In an interview to the FT, Steven Maijoor, chairman of the European Securities and Markets Authority:“We need to be careful about the suggestion that Ucits has to be changed [in response to the problems that have emerged at Woodford Investment Management]. It is important to emphasise that Ucits already establishes the principle that funds must be able to comply, at any time, with the obligation to redeem investors upon request”.
UK Financial Conduct Authority chief executive Andrew Bailey has called on EU regulators to issue more equivalence permits to ensure long-term access to equities and derivatives trading facilities in London in the event of a no-deal Brexit.
He flags in particular seven remaining areas of concern: the share trading obligation, the derivatives trading obligation, clearing, uncleared derivatives, data exchange, progress on contract repapering and retail financial services preparation.
The Financial Conduct Authority (FCA) has published multi-firm review findings indicating the Markets in Financial Instruments Directive’s (MiFID II) research unbundling rules have improved asset managers’ accountability over costs, saving millions for investors.
The FCA’s review found that, following MiFID II, most asset managers have chosen to pay for research from their own revenues, instead of using their clients’ funds. Firms have also improved their accountability and scrutiny of both research and execution costs, including where firms have chosen to charge research costs to clients. This has resulted in investors in UK-managed equity portfolios saving around £70m in the first six months of 2018 across a sample of firms.
The review and analysis also found that:
-since the introduction of the reforms, budgets set by firms to spend on research have fallen on average by 20%-30%
-despite these budget reductions, most asset managers said they are still getting the research they need
-research coverage of small and medium enterprises (SMEs) listed in the UK has not seen a material reduction to date, and
-research pricing is still evolving, with wide price ranges being offered by brokers and independent providers
Detailed findings in relation to asset managers’ approaches to valuing research, and the FCA’s expectations as to how certain activities, such as trade association events, research marketing and consensus forecasts, interact with the new rules can be found within the multi-firm review report.
The FCA will continue to monitor both competition impacts and research coverage of SMEs following the MiFID II reforms by analysing market data and other reviews, such as the European Commission’s forthcoming study.

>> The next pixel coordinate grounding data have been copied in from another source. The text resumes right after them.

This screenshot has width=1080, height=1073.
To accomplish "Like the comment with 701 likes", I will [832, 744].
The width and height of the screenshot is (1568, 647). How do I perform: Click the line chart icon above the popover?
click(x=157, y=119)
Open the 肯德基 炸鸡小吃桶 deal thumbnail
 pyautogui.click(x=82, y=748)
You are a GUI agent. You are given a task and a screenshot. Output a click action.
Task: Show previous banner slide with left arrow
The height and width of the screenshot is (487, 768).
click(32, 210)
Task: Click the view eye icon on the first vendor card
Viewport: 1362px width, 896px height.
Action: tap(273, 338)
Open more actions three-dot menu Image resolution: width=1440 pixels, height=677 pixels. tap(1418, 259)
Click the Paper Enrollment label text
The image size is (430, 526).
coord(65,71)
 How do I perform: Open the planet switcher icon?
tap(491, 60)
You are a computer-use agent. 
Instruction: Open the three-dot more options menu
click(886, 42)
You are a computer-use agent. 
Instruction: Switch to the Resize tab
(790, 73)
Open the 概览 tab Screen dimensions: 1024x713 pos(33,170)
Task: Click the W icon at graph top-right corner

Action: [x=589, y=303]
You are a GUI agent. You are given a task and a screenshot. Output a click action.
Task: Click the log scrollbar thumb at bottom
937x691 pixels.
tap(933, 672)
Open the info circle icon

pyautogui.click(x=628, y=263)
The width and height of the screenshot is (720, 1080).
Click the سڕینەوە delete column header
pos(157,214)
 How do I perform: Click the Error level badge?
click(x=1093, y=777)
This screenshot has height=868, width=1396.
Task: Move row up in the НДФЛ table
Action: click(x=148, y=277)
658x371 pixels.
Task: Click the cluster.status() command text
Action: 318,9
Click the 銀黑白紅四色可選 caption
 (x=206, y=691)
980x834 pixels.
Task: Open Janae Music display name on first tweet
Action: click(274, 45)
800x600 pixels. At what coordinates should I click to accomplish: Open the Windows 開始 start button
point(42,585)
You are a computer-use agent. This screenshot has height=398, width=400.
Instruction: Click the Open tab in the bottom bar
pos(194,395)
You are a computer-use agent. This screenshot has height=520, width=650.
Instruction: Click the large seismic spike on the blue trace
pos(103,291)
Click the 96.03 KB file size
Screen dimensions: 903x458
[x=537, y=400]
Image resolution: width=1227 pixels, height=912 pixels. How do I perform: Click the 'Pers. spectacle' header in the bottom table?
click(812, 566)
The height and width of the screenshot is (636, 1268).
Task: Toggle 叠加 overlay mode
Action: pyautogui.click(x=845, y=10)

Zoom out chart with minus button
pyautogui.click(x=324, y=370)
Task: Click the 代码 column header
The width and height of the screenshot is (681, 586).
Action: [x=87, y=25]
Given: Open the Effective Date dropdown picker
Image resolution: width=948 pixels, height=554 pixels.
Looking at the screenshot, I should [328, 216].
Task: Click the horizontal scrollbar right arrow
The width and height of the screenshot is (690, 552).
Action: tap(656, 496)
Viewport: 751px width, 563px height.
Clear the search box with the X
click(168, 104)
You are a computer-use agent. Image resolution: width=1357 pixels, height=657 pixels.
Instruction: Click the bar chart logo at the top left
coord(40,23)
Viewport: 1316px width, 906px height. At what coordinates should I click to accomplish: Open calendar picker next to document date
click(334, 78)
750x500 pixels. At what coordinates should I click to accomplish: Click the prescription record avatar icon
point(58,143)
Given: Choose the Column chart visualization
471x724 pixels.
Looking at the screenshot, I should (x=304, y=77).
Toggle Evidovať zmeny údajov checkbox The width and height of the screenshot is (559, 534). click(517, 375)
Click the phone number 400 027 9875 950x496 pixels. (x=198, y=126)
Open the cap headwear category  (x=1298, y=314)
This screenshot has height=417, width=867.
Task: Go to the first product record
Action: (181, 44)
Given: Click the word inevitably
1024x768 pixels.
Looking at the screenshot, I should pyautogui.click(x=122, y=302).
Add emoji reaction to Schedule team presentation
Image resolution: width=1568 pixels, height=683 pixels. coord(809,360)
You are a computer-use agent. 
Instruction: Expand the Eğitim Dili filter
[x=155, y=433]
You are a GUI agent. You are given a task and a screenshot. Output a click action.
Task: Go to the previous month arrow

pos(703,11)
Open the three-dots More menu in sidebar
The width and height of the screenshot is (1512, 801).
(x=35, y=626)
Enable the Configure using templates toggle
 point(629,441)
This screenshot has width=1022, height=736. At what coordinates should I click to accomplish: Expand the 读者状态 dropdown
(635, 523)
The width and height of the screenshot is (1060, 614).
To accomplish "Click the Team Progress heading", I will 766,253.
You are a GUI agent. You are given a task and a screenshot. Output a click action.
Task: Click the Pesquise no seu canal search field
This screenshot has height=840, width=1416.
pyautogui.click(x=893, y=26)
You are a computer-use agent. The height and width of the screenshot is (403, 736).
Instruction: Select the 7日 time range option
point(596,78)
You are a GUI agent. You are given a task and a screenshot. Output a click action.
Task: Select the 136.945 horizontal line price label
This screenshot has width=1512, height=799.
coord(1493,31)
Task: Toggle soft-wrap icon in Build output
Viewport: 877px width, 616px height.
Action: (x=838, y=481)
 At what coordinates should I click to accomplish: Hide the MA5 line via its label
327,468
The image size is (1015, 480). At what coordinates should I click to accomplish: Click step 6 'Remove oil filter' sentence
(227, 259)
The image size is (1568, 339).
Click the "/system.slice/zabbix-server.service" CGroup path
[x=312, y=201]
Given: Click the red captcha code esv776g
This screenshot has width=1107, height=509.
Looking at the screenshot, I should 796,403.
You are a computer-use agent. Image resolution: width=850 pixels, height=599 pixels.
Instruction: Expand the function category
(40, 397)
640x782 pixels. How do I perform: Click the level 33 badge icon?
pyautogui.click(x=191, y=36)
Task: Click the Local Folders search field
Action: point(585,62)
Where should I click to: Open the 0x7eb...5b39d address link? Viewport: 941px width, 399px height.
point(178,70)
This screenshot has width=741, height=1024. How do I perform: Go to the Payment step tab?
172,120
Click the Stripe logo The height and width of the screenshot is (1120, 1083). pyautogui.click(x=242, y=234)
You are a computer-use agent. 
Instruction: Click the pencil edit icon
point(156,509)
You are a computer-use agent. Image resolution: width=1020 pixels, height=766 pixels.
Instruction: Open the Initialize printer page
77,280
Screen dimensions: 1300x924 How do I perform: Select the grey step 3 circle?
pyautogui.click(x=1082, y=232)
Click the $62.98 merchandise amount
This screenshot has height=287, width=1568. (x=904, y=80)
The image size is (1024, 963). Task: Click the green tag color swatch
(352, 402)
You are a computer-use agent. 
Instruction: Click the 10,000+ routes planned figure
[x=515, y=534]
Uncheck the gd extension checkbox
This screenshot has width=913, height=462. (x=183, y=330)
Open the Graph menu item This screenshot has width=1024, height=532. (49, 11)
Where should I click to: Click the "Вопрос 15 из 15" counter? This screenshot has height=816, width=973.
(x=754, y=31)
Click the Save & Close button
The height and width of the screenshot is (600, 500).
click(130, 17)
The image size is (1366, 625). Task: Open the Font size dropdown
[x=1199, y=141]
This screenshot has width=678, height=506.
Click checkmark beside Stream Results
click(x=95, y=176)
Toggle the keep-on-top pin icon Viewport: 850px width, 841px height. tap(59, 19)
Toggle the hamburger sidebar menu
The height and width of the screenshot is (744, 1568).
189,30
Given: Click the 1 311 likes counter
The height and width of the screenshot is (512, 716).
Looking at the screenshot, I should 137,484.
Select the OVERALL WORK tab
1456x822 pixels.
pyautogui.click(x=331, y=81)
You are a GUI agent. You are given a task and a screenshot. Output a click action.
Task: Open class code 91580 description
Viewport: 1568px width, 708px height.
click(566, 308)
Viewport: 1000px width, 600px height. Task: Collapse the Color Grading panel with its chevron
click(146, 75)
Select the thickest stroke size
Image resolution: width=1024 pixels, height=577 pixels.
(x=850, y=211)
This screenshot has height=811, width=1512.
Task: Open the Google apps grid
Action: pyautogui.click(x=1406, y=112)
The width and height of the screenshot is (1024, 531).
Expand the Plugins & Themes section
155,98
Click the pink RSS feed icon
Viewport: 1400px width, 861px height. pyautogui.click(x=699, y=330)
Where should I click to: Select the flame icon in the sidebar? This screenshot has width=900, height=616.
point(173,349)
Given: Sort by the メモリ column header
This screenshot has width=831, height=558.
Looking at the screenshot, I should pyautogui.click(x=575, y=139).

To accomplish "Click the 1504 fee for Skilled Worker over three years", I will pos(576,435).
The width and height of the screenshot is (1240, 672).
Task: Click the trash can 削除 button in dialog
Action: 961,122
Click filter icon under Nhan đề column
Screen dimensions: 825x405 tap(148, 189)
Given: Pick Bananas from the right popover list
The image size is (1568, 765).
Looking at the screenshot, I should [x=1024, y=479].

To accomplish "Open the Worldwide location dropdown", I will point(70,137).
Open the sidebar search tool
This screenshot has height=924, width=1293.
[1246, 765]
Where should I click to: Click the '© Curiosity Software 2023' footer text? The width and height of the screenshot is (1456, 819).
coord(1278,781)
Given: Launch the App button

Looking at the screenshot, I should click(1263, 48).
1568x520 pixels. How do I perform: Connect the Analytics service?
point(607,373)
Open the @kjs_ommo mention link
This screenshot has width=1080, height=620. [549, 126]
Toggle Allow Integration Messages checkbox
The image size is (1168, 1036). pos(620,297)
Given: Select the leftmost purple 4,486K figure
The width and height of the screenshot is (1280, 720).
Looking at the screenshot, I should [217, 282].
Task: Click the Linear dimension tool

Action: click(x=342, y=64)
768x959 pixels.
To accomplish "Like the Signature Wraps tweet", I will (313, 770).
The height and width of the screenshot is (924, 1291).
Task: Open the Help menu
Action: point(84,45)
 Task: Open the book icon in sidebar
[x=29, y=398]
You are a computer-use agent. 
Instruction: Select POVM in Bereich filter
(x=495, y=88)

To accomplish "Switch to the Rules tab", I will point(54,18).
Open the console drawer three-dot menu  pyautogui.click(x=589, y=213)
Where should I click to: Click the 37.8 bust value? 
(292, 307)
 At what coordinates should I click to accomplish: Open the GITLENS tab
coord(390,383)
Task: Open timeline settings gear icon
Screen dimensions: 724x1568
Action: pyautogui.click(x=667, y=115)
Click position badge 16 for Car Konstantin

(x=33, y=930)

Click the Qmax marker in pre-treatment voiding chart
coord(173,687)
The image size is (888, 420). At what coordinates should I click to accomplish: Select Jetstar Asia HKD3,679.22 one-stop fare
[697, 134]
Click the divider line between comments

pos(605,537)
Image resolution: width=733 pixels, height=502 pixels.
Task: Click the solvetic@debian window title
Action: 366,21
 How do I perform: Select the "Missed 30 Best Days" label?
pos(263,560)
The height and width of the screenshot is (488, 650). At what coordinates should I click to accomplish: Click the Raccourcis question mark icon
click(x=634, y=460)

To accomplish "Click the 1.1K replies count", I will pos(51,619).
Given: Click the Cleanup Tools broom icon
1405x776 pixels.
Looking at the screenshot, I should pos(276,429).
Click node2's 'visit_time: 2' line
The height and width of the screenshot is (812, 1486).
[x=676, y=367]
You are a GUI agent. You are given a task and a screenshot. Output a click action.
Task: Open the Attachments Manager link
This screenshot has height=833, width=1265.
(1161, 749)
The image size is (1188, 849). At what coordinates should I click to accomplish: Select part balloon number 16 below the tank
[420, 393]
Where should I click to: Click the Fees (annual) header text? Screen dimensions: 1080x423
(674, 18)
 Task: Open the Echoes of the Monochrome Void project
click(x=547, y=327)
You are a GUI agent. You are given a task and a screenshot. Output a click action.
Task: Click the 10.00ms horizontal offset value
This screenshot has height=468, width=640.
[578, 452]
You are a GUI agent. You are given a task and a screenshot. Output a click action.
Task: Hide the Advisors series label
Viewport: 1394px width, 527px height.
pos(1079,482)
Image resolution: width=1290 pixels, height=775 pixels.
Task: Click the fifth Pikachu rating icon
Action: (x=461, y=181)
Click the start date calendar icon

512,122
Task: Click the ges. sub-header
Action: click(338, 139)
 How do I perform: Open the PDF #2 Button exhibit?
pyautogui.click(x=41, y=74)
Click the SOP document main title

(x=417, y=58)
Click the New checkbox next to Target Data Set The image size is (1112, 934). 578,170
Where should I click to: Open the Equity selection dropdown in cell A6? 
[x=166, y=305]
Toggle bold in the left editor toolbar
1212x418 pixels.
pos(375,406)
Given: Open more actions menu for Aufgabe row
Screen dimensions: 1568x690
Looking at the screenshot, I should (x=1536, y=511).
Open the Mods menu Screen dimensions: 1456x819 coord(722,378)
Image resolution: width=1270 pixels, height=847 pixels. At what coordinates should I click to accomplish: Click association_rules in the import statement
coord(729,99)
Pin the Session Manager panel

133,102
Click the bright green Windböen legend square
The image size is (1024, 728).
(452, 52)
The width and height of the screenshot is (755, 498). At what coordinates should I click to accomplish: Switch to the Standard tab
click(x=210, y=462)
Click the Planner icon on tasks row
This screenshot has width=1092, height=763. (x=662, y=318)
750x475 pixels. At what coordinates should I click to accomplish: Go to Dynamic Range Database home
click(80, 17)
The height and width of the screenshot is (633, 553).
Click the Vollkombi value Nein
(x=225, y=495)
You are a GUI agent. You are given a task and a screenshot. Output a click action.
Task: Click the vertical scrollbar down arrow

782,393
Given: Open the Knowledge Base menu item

The FCA also intends to carry out further work in this area in 12 to 24 months’ time to assess firms’ ongoing compliance with our rules.
US Commodity Futures Trading Commission member Dawn Stump is seeking better coordination and clarity from the European Securities and Market Authority concerning its plans to extend jurisdiction to third country central counterparties: "(...) ESMA has proposed fourteen “indicators” that it would use to assess whether a third country CCP is systemically important or likely to become systemically important for the financial stability of the European Union or one or more of its Member States. I am concerned that these indicators are subjective, qualitative, and confer overly broad discretion on ESMA. These indicators would make it difficult for market participants and regulators alike to anticipate which third country CCPs will fall within ESMA's remit".